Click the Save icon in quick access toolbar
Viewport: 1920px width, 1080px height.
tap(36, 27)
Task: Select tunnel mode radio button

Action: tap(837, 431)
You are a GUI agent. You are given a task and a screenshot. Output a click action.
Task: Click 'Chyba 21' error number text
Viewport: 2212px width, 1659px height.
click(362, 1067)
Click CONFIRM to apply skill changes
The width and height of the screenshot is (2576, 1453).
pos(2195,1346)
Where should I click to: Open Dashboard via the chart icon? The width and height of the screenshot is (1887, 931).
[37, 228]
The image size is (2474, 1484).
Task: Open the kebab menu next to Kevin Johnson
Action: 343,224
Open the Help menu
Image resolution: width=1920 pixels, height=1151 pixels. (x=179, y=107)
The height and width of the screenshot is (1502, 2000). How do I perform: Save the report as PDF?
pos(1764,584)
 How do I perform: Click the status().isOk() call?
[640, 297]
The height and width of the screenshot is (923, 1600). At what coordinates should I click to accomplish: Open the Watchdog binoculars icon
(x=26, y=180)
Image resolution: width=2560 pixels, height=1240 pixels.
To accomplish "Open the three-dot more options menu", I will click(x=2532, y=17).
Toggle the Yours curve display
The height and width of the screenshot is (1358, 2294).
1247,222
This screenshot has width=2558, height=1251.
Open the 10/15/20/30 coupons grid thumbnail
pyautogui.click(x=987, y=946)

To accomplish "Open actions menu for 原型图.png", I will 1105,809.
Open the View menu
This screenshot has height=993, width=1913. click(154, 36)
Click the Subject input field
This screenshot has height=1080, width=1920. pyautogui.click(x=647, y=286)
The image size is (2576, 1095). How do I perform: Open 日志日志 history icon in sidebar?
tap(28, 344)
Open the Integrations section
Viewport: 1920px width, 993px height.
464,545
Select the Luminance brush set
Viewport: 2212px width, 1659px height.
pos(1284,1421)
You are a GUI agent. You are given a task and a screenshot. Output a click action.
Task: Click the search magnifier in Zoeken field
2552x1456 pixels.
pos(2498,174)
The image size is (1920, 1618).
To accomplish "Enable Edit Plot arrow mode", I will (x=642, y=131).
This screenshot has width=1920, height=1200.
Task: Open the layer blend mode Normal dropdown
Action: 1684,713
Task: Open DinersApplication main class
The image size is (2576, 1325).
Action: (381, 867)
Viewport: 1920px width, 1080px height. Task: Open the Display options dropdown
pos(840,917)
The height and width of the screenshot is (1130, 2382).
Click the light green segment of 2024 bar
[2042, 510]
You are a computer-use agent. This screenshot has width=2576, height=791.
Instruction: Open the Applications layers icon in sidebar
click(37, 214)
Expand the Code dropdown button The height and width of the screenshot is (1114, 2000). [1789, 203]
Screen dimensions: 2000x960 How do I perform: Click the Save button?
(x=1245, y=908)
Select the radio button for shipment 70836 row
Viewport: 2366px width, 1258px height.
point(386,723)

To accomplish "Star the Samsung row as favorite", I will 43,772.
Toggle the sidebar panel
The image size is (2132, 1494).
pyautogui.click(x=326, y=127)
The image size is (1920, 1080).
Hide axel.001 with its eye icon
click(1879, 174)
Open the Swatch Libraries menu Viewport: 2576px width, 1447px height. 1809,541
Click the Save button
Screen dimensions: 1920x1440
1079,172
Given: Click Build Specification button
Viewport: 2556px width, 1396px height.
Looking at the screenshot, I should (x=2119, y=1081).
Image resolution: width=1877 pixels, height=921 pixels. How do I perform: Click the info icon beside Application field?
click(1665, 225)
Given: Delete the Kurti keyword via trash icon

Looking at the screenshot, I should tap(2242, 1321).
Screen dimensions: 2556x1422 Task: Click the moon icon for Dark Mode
+++
- _Problem to solve_: Restate all of the data above. Match it word for word.

- _Solved problem_:
Click the Save icon in quick access toolbar
Viewport: 1920px width, 1080px height.
tap(36, 27)
Task: Select tunnel mode radio button

Action: tap(837, 431)
You are a GUI agent. You are given a task and a screenshot. Output a click action.
Task: Click 'Chyba 21' error number text
Viewport: 2212px width, 1659px height.
click(362, 1067)
Click CONFIRM to apply skill changes
The width and height of the screenshot is (2576, 1453).
pos(2195,1346)
Where should I click to: Open Dashboard via the chart icon? The width and height of the screenshot is (1887, 931).
[37, 228]
The image size is (2474, 1484).
Task: Open the kebab menu next to Kevin Johnson
Action: 343,224
Open the Help menu
Image resolution: width=1920 pixels, height=1151 pixels. (x=179, y=107)
The height and width of the screenshot is (1502, 2000). How do I perform: Save the report as PDF?
pos(1764,584)
 How do I perform: Click the status().isOk() call?
[640, 297]
The height and width of the screenshot is (923, 1600). At what coordinates should I click to accomplish: Open the Watchdog binoculars icon
(x=26, y=180)
Image resolution: width=2560 pixels, height=1240 pixels.
To accomplish "Open the three-dot more options menu", I will click(x=2532, y=17).
Toggle the Yours curve display
The height and width of the screenshot is (1358, 2294).
1247,222
This screenshot has width=2558, height=1251.
Open the 10/15/20/30 coupons grid thumbnail
pyautogui.click(x=987, y=946)

To accomplish "Open actions menu for 原型图.png", I will 1105,809.
Open the View menu
This screenshot has height=993, width=1913. click(154, 36)
Click the Subject input field
This screenshot has height=1080, width=1920. pyautogui.click(x=647, y=286)
The image size is (2576, 1095). How do I perform: Open 日志日志 history icon in sidebar?
tap(28, 344)
Open the Integrations section
Viewport: 1920px width, 993px height.
464,545
Select the Luminance brush set
Viewport: 2212px width, 1659px height.
pos(1284,1421)
You are a GUI agent. You are given a task and a screenshot. Output a click action.
Task: Click the search magnifier in Zoeken field
2552x1456 pixels.
pos(2498,174)
The image size is (1920, 1618).
To accomplish "Enable Edit Plot arrow mode", I will (x=642, y=131).
This screenshot has width=1920, height=1200.
Task: Open the layer blend mode Normal dropdown
Action: 1684,713
Task: Open DinersApplication main class
The image size is (2576, 1325).
Action: (381, 867)
Viewport: 1920px width, 1080px height. Task: Open the Display options dropdown
pos(840,917)
The height and width of the screenshot is (1130, 2382).
Click the light green segment of 2024 bar
[2042, 510]
You are a computer-use agent. This screenshot has width=2576, height=791.
Instruction: Open the Applications layers icon in sidebar
click(37, 214)
Expand the Code dropdown button The height and width of the screenshot is (1114, 2000). [1789, 203]
Screen dimensions: 2000x960 How do I perform: Click the Save button?
(x=1245, y=908)
Select the radio button for shipment 70836 row
Viewport: 2366px width, 1258px height.
point(386,723)

To accomplish "Star the Samsung row as favorite", I will 43,772.
Toggle the sidebar panel
The image size is (2132, 1494).
pyautogui.click(x=326, y=127)
The image size is (1920, 1080).
Hide axel.001 with its eye icon
click(1879, 174)
Open the Swatch Libraries menu Viewport: 2576px width, 1447px height. 1809,541
Click the Save button
Screen dimensions: 1920x1440
1079,172
Given: Click Build Specification button
Viewport: 2556px width, 1396px height.
Looking at the screenshot, I should (x=2119, y=1081).
Image resolution: width=1877 pixels, height=921 pixels. How do I perform: Click the info icon beside Application field?
click(1665, 225)
Given: Delete the Kurti keyword via trash icon

Looking at the screenshot, I should tap(2242, 1321).
Screen dimensions: 2556x1422 Task: Click the moon icon for Dark Mode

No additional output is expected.